Die Münze ist ein magisches, von den Pharaonen verhextes
Objekt. Sie fällt (auch wenn sie diesmal ausnahmsweise nicht von ihm selber
mitgebracht wurde) immer auf genau die Seite, die ANDI PIANKA nicht
will. So mußte dieser arme Co-Moderator zum wohl mittlerweile 999. Male den
ersten Eisbrecher spielen. Er tat es mit einem Medley aus seinen Texten, mit
dem er schon vor einigen Jahren etwa bei einer Veranstaltung der "jungen
literaturwerkstatt wien" im Literaturhaus, beim ersten Scheibbser Poetry Slam
oder bei der Internationalen Slam-Revue in Berlin (hinter dem Link verbirgt sich der youtube-Link zu jenem Auftritt von Andi Pianka mit jenem Text ;-)) aufgetreten war, und erklärte
damit die Bühne für eröffnet.
Erstmalig beim nun eröffneten fv open mic dabei und gleich
als erste (Andi Pianka war ja der nullte) auftreten durfte JONO. Sie
sang zwei kritische/nachdenkliche Lieder. Zuerst über den falschen „Hausverstand“,
der immer daran erinnert, nicht auf’s Konsumieren zu vergessen. Denn: „Konsum
macht dich glücklich, Konsum gibt dir Kraft“. So viel Genuß darf doch noch
sein. Das zweite Lied beinhaltete ein nicht ganz jugendfreies, aber in dem Fall
durchaus nicht unangebrachtes Vokabular („Ich find dich scheiße (...) Fuck
you!“). Wie fühlt es sich an, wenn mensch stets weiß, was wie wo geht und was
mensch so liket? Das ist nicht g’sund, ich will hier aussteigen. Sozialer
Zwang. Will hier raus und bin raus. Ein gewisses „soziales“ Netzwerk war
gemeint (erste Silbe fängt mit f an, zweite mit b, mehr sei an dieser Stelle
nicht verraten – Anmerkung des Autors dieser Zeilen).

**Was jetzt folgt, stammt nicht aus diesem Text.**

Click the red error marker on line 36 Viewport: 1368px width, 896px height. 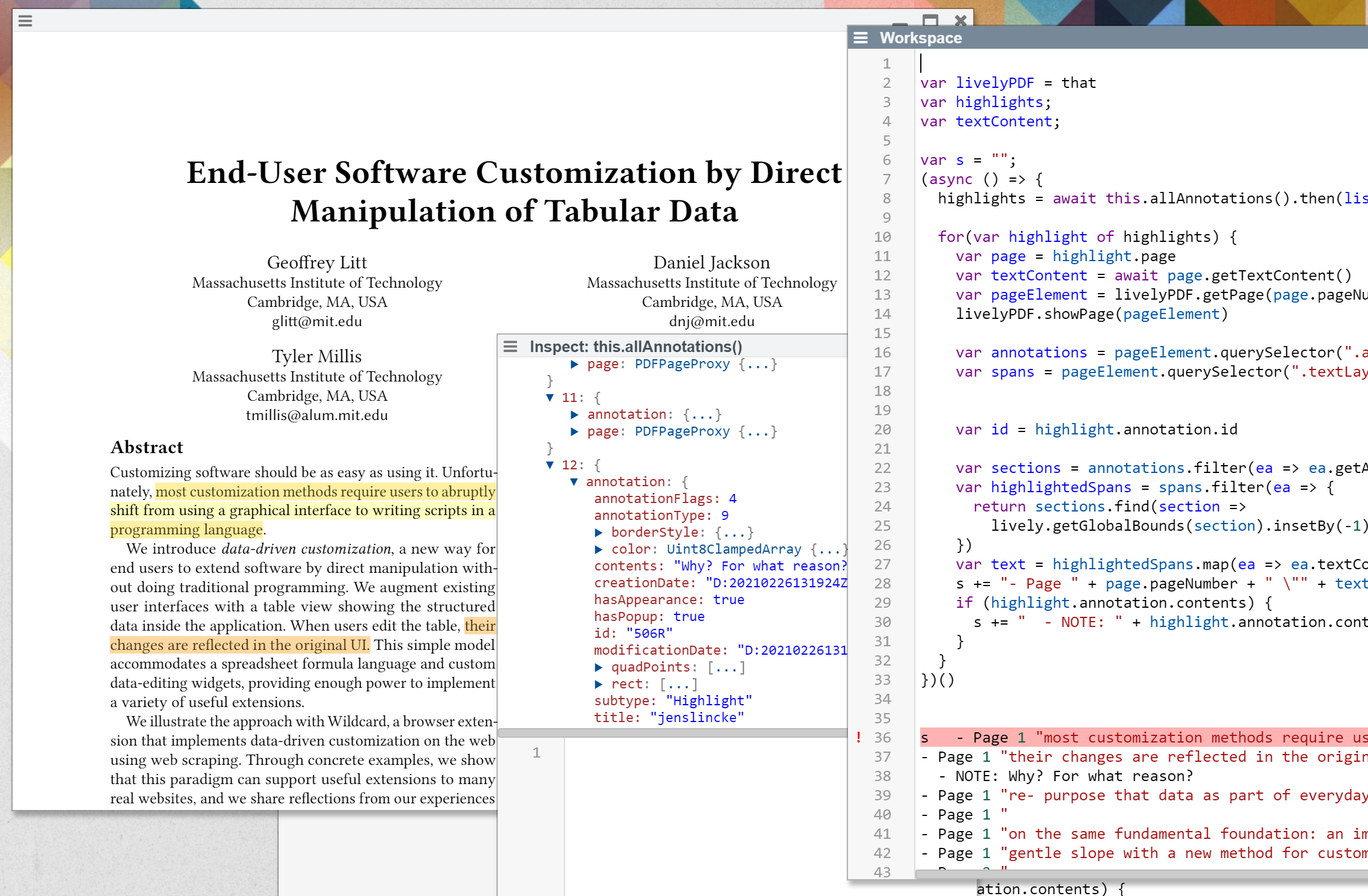(858, 737)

Der zweite Auftretende wird vom Autor dieser Zeilen sehr
wohl verraten – es war einer unserer mittlerweiligen fv-open-mic-„Stammmenschen“
(und zusätzlich auch bekennender Stammleser dieses unseres Blogs hier), nämlich
GEORG HARLEKIN, der seine Drei-Gedichte-Tradition auch diesmal wieder
fortsetzte. Liebe möchte atmen, kommen, gehen, dich sehen, mit dir schlafen,
wachen... Und noch vieles mehr. Liebe liebt einfach Musik. Liebe gibt mit Liebe
Liebe. Im zweiten Gedicht ging es um Mandelhonig, Olivenöl und deinen rötlichen
Erdbeermund. Welcher Geist ist es denn? IM abschließenden Text hat er alles
bereits gefunden, nur noch nicht den Götterfunken. Das Reine. Pure Liebe
Götterfunken. Wozu das alles? A stupid game?

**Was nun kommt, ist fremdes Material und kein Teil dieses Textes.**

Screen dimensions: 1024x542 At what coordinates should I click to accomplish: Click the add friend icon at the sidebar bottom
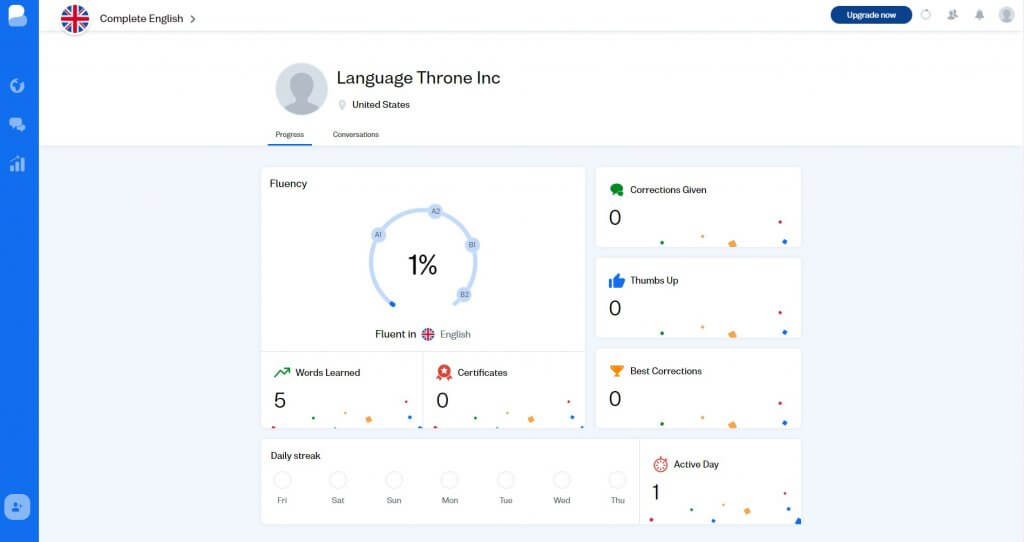[17, 507]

Numero drei in diesem ganz unstupiden Game war dann ARTURO
UI (letztes Mal nannte er sich noch anders, aber das war einmal vor langer,
langer Zeit – vielleicht gar noch unter Bertolt Brecht...?). Er fühlt sich von
Mike (zu ihm kommen wir dann später) inspiriert. Er sieht die Welt als ein
männlich dominiertes System. Die Männer kämpfen um dies und das. Das einzige
aber, worauf sich alle Männer einigen können, ist die Liebe zum Busen. Deswegen
sang er das Busenlied: Da wird gleich der Papst („Hätt ich zwei Busen, wär ich
kein Papst mehr“) zum Busenbussibär. Da stehen Tungusen, Awaren oder Tataren
auf lauter Busen. Und die Langobarden-Frauen waren sowieso kolossal verbust. Da
wird man mal schon zum Professor für vergleichende Busologie. Der zweite Song
war nicht von ihm, aber das ist beim fv open mic durchaus erlaubt. Es war „Space Oddity“ von David Bowie.

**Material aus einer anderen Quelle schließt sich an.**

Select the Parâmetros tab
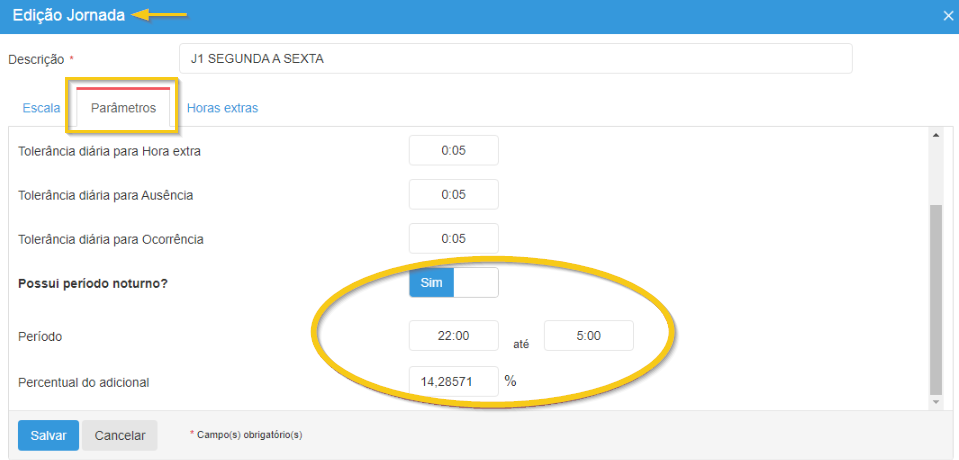This screenshot has width=959, height=460. coord(123,108)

Dann kam zwar nicht David Bowie, aber immerhin JOPA
mit einem Dramolett, in dem der Schaum mit Hut („Idna“) und die Prinzessin
(„Apoj“) die Hauptrollen spielten und der...ähm...tja, sehr viele Anspielungen
auf Texte des Autors dieser Zeilen enthielt. Bsssssssssss? Ich suche das Hotel
zum kleinen Schaum, ich habe dort nämlich ein Zimmer im 13. Stock gebucht. Es
folgten so manche Zitate aus Liedern von Element of Crime. Die Hauptperson aus
Godwin’s Law kam auch vor, wurde allerdings von Idna unter dem Dank der
Menschheit mehrmals getötet. Die Wurstkarte war wurst, die Pizzakarte war
bizarr. Und die Würgerkarte? Julian wollte einen Witz erzählen, El Awadalla
pinkelte einem Polizisten ans Bein, Senffaß und Faß mit Russen warteten auf
Godot bzw. Franzobel. Passant mit Hund sackerlte ein Gackerl, Passant mit Bart
rasierte sich („Schreibi: Ich habe einen Bart“) und Bebraham drehte sich einen
Ofen. Ich wollte einen Riot ohne Bussi machen, stattdessen machte ich einen
Slam ohne Bimi. Riot Bus Bim Slam Anker Pi. burt pri ank za woll pi bla hau lt
bld prm z z.
Auf burt pri ank za woll pi bla hau lt bld prm z z folgte
nun der schon seit den alten Werk-Tagen des fv open mic nicht mehr mit dabei
gewesene SAMUEL. Er brachte ein doppeltes italienisches Sonett über den
Hot Dog zum besten. Am Würstelstand: Hunger brach mir den Verstand. Senf und
Ketchup zum Ersaufen. Das Publikum bekam noch viele weitere Details zu diesem
mißglückten Hot-Dog-Kauf an einem Würstelstand in Wien (den der Autor des
Textes auch konkret erwähnte, aber vom Autor dieser Zeilen unerwähnt belassen wird)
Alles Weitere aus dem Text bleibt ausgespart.